Since the days of Scott, tartan has been inextricably bound with a desire to sell Scotland to the rest of the world. Walk down Edinburgh’s Royal Mile today and you will see tartan scarves, tartan skirts, tartan cardigans, tartan shortbread tins, tartan bonnets and, of course, tartan kilts. The target audience for this abundance of tradition is not local; it is the visitor looking to take something “authentic” home. If a Scot wears tartan, more likely than not it’s for a wedding.

And yet, when Scots emigrate abroad, it is Scott’s “hallucination” that endures after all memory of the homeland has faded. A 14” x 14” square of tartan made it to the moon three years before The Bible did because astronaut Alan Bean, whose Scottish ancestor had left the motherland in the mid-17th century, took a sample of the Clan MacBean for a spin in his Lunar Excursion Module in 1969. North Carolina’s Scottish Tartans Museum, in business since 1988, recently celebrated a 20-year extension on its lease. And while the Highland Games in Salado, Texas, can be a confused and confusing affair — I recall getting mildly irritated at all the songs about Irish whiskey and fields of emerald green — the Farquhars and the Colquhouns certainly knew their tartans, as did all the other representatives of the clans, proud standard bearers of an ancient tradition that dates all the way back to 50 years after the US itself was invented.

Personally, I prefer it when Americans invent their own tartans, with no connection to Scott’s highlander mythology whatsoever. These days, 27 states have their own tartan, including Texas, California, Hawaii and Rhode Island. USA Kilts (est. 2003) offer the American Dream tartan, which features 76 blue threads for the year 1776, 13 red stripes for the original colonies and a gold stripe as a reference to the “golden door” mentioned in the poem at the base of the Statue of Liberty.

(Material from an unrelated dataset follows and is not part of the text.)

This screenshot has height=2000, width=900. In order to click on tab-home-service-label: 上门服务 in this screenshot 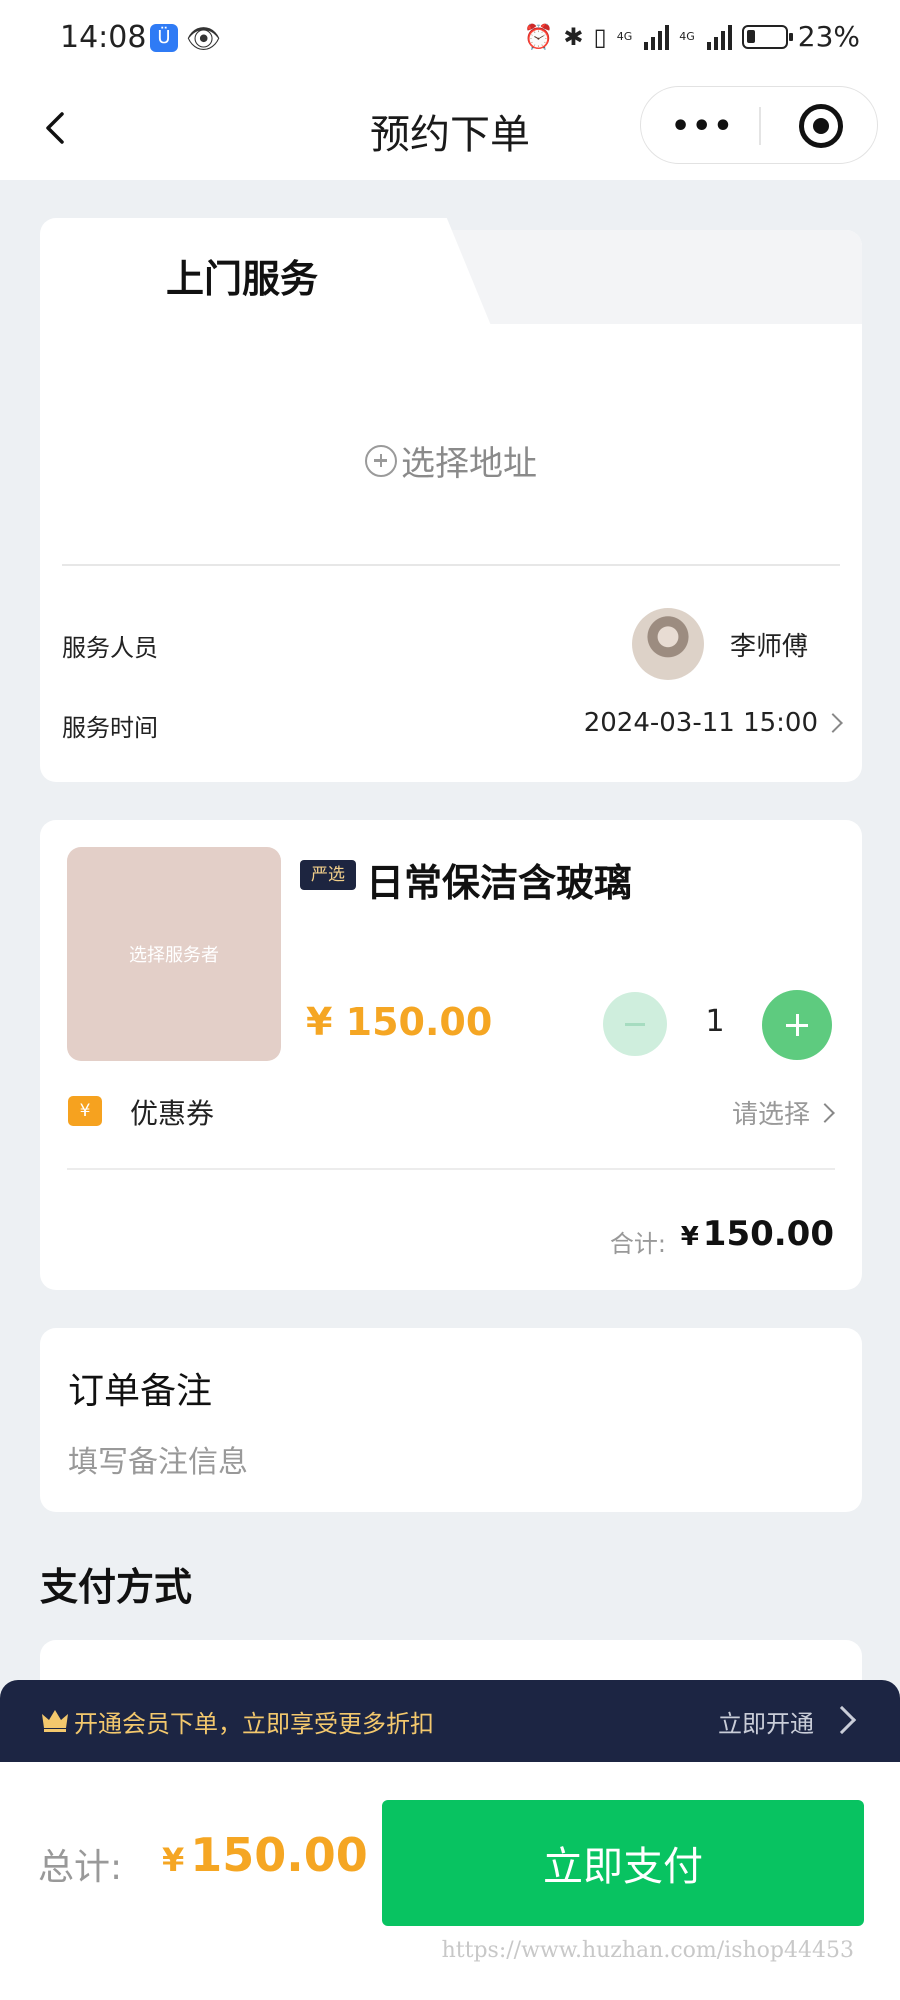, I will do `click(242, 279)`.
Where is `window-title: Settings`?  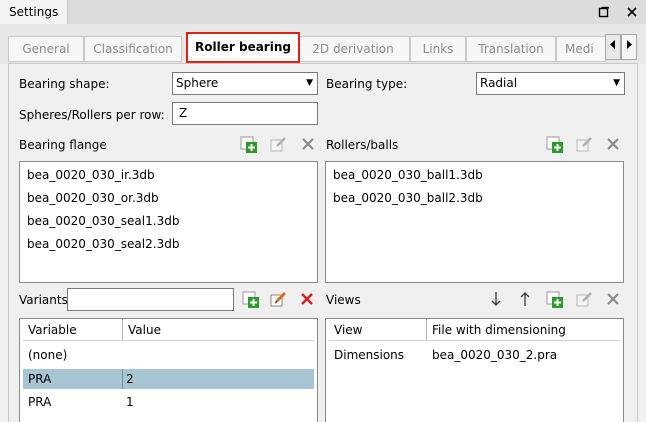
window-title: Settings is located at coordinates (34, 12).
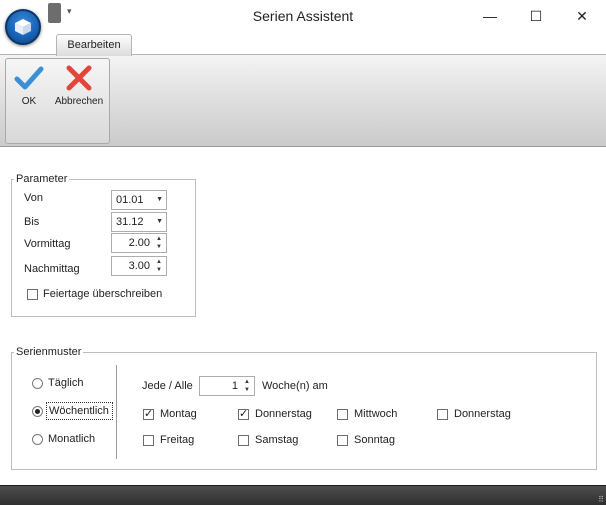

An exhibition currently running at the V&A in Dundee highlights just how fluid tartan can be. On display are 300 exhibits from around the world, selected to demonstrate that the grid design is “open to infinite possibility”. Tartan, says the museum curator Mhairi Maxwell, is “a global phenomenon, expressing diverse ideas of belonging, kinship, nationalism, unity and resistance”. Indeed, it periodically slips loose of its moorings and acquires new meanings. When punks adopted tartan as an anti-establishment symbol in the Seventies, it was not the highland clearances that they were railing against. When Japanese schoolgirls wear short tartan skirts, they are not evoking the spirit of Bonnie Prince Charlie and the Jacobite rebellion.